Prior to joining the IU faculty, Pilachowski spent 22 years as an astronomer with the National Optical Astronomy Observatory (NOAO). At IU, she has served as chair of the Department of Astronomy, Interim Dean of the Office of Women's Affairs, and as Associate Dean for Graduate Education in the College of Arts and Sciences. Pilachowski has made distinguished contributions to stellar astrophysics and to the astronomical community. She was the first to recognize the importance of comparing the chemical compositions among large numbers of clusters and large numbers of stars within individual clusters.

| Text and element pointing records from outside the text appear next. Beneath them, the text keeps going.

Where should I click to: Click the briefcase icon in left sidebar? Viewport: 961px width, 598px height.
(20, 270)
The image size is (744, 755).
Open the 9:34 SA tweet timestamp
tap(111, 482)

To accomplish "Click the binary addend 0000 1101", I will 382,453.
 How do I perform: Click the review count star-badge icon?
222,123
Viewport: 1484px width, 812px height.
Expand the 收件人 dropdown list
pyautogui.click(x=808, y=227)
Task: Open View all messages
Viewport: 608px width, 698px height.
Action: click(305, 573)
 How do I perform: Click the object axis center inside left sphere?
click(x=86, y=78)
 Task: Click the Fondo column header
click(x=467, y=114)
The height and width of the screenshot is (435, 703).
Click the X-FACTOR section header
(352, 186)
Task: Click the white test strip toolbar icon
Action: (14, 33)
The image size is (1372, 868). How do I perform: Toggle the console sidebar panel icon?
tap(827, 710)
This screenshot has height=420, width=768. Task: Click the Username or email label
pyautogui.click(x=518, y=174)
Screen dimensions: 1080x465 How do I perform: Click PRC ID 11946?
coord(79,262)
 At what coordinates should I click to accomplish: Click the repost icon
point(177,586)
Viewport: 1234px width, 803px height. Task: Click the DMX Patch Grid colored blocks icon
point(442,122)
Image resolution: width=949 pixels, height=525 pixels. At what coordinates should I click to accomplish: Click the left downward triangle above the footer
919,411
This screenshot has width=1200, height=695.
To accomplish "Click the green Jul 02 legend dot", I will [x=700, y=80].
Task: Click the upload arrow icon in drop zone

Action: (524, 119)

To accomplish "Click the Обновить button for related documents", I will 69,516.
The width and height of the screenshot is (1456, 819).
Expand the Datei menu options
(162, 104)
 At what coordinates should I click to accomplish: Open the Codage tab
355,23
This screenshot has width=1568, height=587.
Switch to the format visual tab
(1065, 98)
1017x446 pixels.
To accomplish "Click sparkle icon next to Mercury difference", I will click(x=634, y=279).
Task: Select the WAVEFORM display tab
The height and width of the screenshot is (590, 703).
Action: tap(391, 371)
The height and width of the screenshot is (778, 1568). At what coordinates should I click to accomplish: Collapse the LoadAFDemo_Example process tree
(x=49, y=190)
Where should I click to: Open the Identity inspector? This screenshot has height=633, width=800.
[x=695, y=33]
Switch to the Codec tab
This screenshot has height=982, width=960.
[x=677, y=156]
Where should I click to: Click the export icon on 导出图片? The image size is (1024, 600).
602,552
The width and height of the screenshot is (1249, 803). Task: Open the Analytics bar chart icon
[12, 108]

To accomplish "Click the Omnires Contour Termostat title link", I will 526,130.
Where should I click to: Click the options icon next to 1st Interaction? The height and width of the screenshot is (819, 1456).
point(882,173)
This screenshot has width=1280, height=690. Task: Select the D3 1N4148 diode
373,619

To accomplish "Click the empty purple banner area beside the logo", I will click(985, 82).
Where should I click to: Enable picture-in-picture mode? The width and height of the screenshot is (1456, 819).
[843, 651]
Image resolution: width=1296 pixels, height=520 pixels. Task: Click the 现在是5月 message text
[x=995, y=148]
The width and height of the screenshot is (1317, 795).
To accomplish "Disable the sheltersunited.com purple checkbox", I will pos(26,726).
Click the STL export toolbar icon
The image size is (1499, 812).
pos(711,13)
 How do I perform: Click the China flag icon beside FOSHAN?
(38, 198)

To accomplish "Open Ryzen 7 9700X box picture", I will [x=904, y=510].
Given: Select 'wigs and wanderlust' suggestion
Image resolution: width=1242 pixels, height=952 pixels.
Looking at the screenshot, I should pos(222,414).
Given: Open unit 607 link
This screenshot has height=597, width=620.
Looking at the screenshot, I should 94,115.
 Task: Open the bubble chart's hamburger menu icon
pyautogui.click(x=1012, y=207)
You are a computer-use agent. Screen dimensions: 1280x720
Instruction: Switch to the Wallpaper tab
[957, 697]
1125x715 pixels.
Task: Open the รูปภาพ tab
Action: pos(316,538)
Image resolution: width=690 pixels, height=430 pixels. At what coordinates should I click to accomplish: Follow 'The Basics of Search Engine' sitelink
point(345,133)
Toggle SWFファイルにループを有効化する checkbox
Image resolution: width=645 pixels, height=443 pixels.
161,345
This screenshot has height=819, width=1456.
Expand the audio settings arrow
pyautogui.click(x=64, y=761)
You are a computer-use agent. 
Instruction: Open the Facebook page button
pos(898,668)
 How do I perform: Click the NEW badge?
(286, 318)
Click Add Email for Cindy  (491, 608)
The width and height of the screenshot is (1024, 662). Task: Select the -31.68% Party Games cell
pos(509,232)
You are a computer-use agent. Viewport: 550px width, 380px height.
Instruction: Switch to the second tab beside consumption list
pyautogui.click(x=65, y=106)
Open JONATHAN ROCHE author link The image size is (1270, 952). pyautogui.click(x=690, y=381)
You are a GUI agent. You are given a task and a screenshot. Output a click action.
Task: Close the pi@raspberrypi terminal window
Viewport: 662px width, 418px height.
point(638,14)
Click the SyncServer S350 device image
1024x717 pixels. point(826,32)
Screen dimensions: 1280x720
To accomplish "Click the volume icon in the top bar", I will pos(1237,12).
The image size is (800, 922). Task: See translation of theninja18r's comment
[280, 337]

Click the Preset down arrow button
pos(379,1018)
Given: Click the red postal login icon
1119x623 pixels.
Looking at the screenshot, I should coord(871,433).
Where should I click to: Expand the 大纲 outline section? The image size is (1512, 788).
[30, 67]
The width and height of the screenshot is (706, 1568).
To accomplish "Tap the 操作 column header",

This result convincingly showed that the history of star formation in the early galaxy was not monolithic, but sporadic and complicated and spawned the creation of a large subfield of element nucleosynthesis that explores anomalously high-temperature hydrogen fusion element generation/destruction in old stellar populations. Pilachowski was also instrumental in the realization of the Wisconsin-Indiana-Yale-NOAO (WIYN) consortium and the international Gemini Observatory project.
Pilachowski has published over 330 papers and her research has received over $1.7 million in funding. She has been named a fellow of the American Association for the Advancement of Science, the American Association of University Women, and the CIC Academic Leadership Program. She has been invited as a visiting lecturer to Harvard University, the Goddard Space Flight Center, and Haverford College. She has served as president of the American Astronomical Society and on numerous NSF and NASA committees.
Pilachowski received the IU Bicentennial Medal in September 2020 in recognition of her distinguished contributions to Indiana University.